**Task details:** Take nothing but the lines from the one with "The width and" through the one with "Click the Sansome Cottage review heading" in the entries below, both ends kept, and return them exactly with pictures left out.

───── Data to examine

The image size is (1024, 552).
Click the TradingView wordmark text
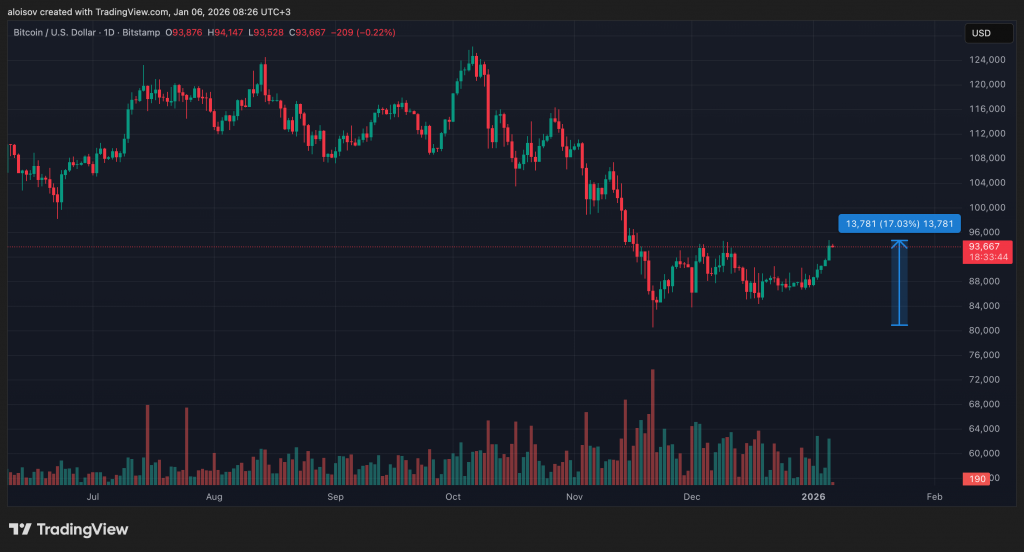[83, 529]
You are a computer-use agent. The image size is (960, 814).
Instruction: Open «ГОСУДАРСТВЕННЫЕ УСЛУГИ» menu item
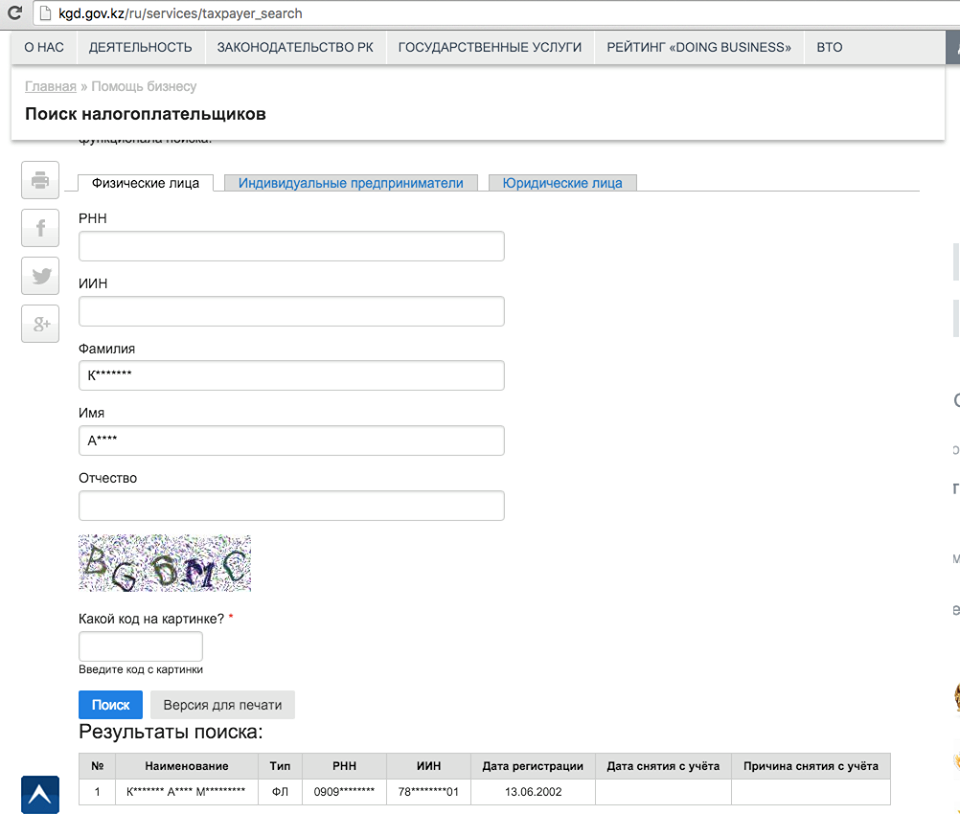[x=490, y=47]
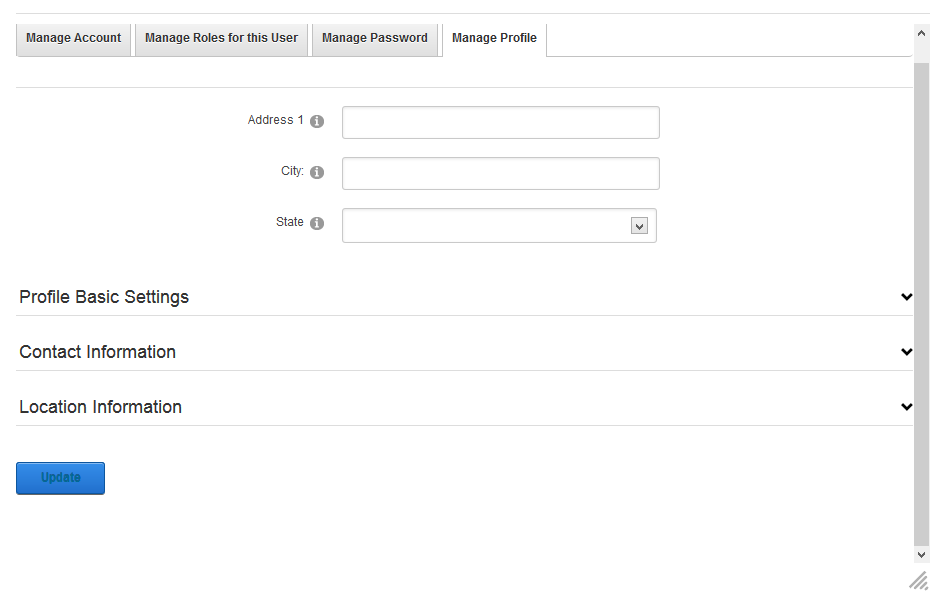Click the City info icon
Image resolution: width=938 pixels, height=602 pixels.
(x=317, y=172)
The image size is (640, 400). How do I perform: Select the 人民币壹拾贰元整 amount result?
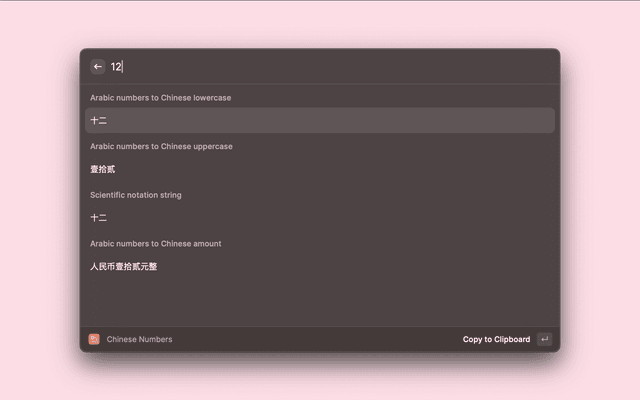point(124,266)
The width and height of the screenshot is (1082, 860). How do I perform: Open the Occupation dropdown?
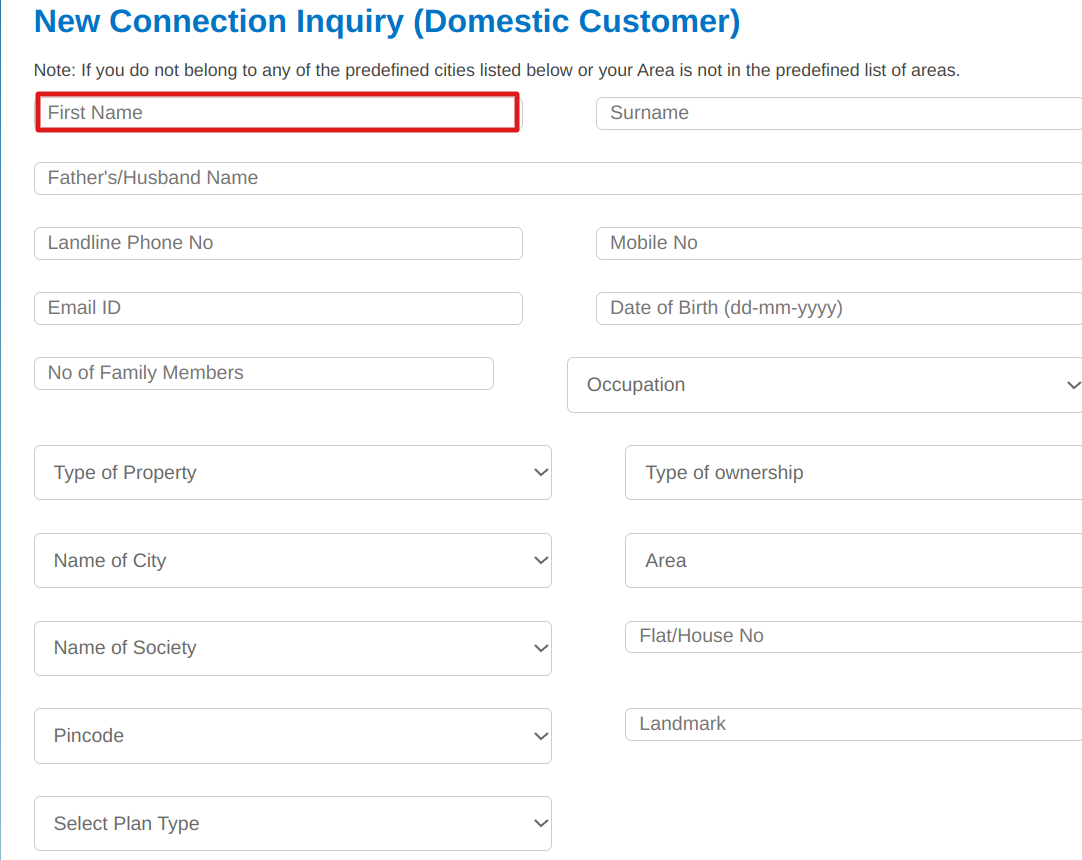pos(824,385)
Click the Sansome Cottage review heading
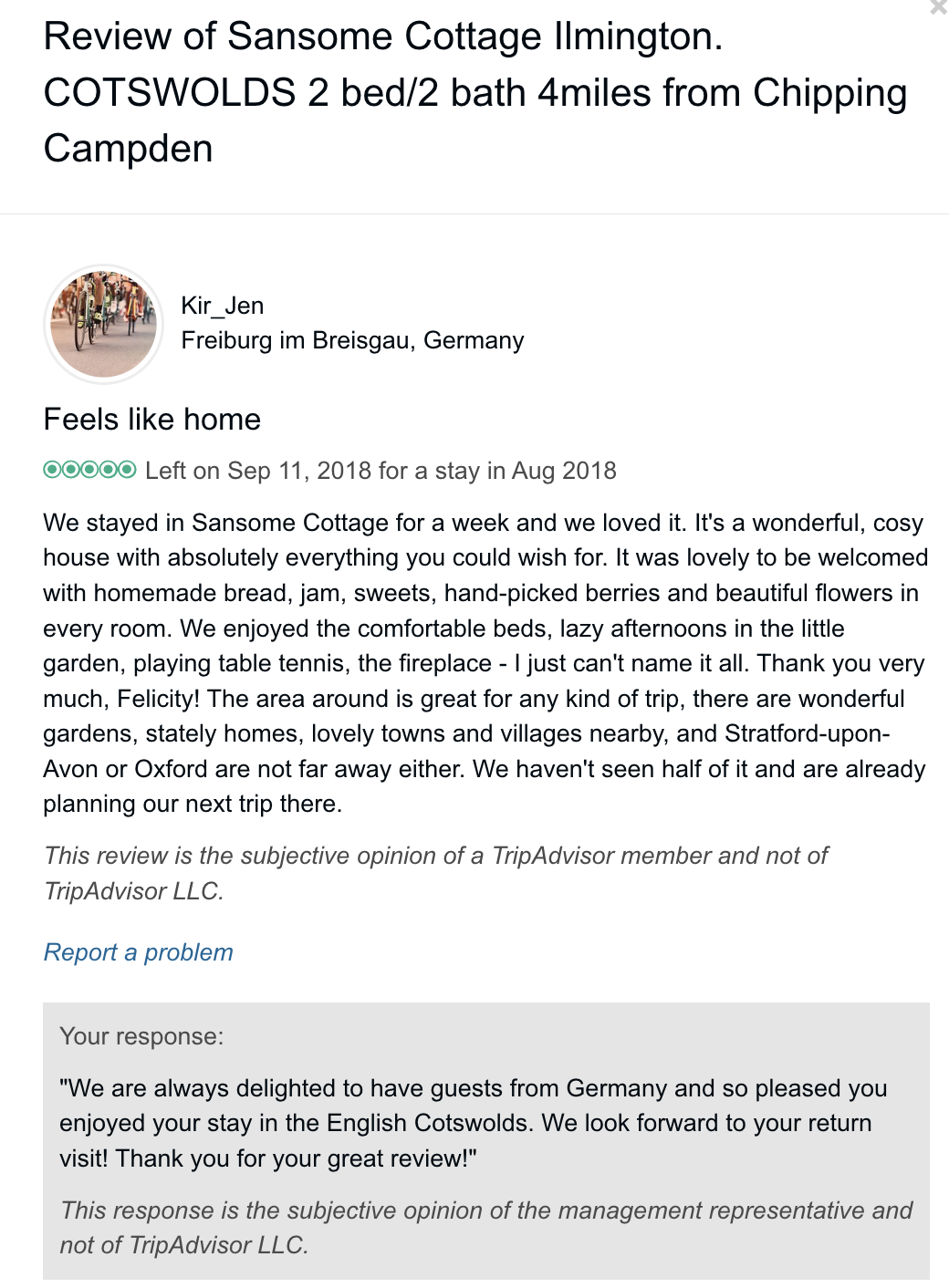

──────────
───── Data to examine

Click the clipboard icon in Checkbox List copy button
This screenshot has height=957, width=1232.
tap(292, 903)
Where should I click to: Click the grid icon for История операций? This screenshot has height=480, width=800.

──────────
───── Data to examine

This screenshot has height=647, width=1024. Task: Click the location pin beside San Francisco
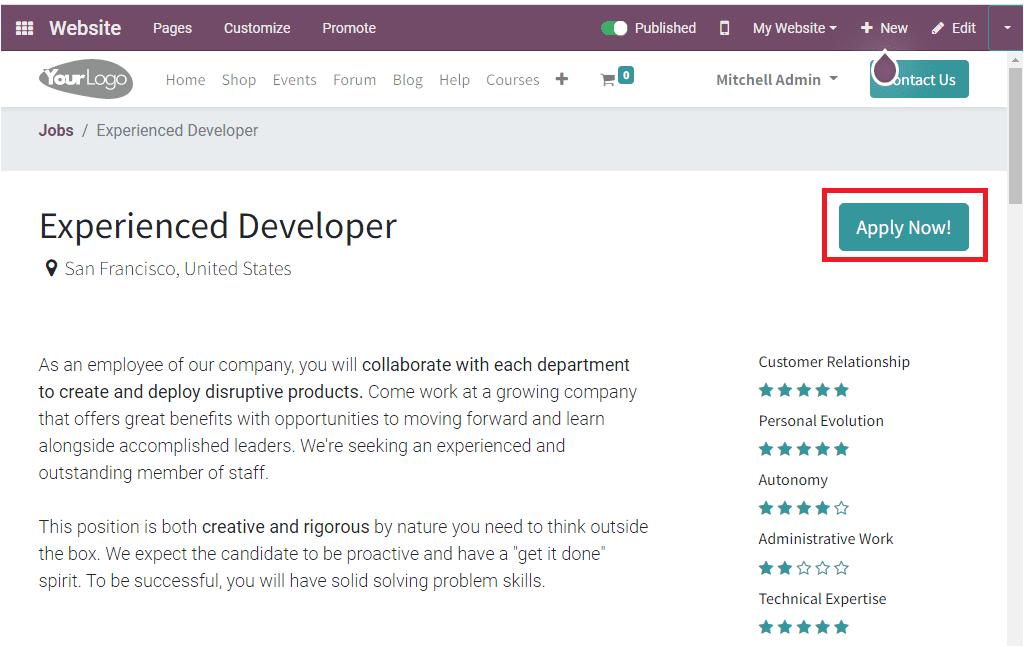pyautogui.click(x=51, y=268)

──────────

**Result of the task:**
The width and height of the screenshot is (1082, 860). How do I perform: Open the Occupation dropdown?
pos(824,385)
Click the Sansome Cottage review heading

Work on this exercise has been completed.